Poorly controlled diabetes during pregnancy can be associated with an increased risk of adverse maternal and fetal outcomes, including diabetic ketoacidosis, preeclampsia, spontaneous abortion, preterm delivery, delivery complications, major birth defects, stillbirth, and macrosomia. To prevent adverse outcomes, prior to conception and throughout pregnancy, maternal blood glucose and HbA1c should be kept as close to target goals as possible but without causing significant hypoglycemia (ADA 2020; Blumer 2013).
Due to pregnancy-induced physiologic changes, insulin requirements tend to increase as pregnancy progresses, requiring frequent monitoring and dosage adjustments. Following delivery, insulin requirements decrease rapidly (ACOG 201 2018; ADA 2020).

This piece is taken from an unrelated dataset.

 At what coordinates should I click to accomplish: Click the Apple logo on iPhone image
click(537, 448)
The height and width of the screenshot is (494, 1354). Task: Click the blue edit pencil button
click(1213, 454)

Insulin is the preferred treatment of type 1 and type 2 diabetes mellitus in pregnancy, as well as gestational diabetes mellitus when pharmacologic therapy is needed (ACOG 190 2018; ACOG 201 2018; ADA 2020). Pregnancy outcomes are similar following maternal use of insulin glargine and NPH insulin in pregnant females with type 1 diabetes mellitus. Outcomes are likely to be similar in pregnant females with type 2 diabetes and insulin glargine may be used when clinically indicated (ACOG 201 2018).
Females with diabetes mellitus who wish to conceive should use adequate contraception until glycemic control is achieved (ADA 2020). Females who are stable on insulin glargine prior to conception may continue it during pregnancy. Theoretical concerns of insulin glargine should be discussed prior to conception (Blumer 2013).
Patient Education
What is this drug used for?
- It is used to lower blood sugar in patients with high blood sugar (diabetes).
Frequently reported side effects of this drug
- Injection site irritation
- Back pain
- Diarrhea
- Headache
- Common cold symptoms
- Joint pain
- Painful extremities
- Nose irritation
- Throat irritation
Other side effects of this drug: Talk with your doctor right away if you have any of these signs of:
- Low blood sugar like dizziness, headache, fatigue, feeling weak, shaking, a fast heartbeat, confusion, hunger, or sweating.
- Low potassium like muscle pain or weakness, muscle cramps, or an abnormal heartbeat.
- Infection
- Vision changes
- Severe dizziness
- Passing out
- Seizures
- Shortness of breath
- Excessive weight gain
- Swelling of arms or legs
- Depression
- Injection site thick skin, pits, or lumps
- Signs of a significant reaction like wheezing; chest tightness; fever; itching; bad cough; blue skin color; seizures; or swelling of face, lips, tongue, or throat.
Note: This is not a comprehensive list of all side effects. Talk to your doctor if you have questions.
Consumer Information Use and Disclaimer: This information should not be used to decide whether or not to take this medicine or any other medicine. Only the healthcare provider has the knowledge and training to decide which medicines are right for a specific patient. This information does not endorse any medicine as safe, effective, or approved for treating any patient or health condition. This is only a brief summary of general information about this medicine. It does NOT include all information about the possible uses, directions, warnings, precautions, interactions, adverse effects, or risks that may apply to this medicine. This information is not specific medical advice and does not replace information you receive from the healthcare provider. You must talk with the healthcare provider for complete information about the risks and benefits of using this medicine.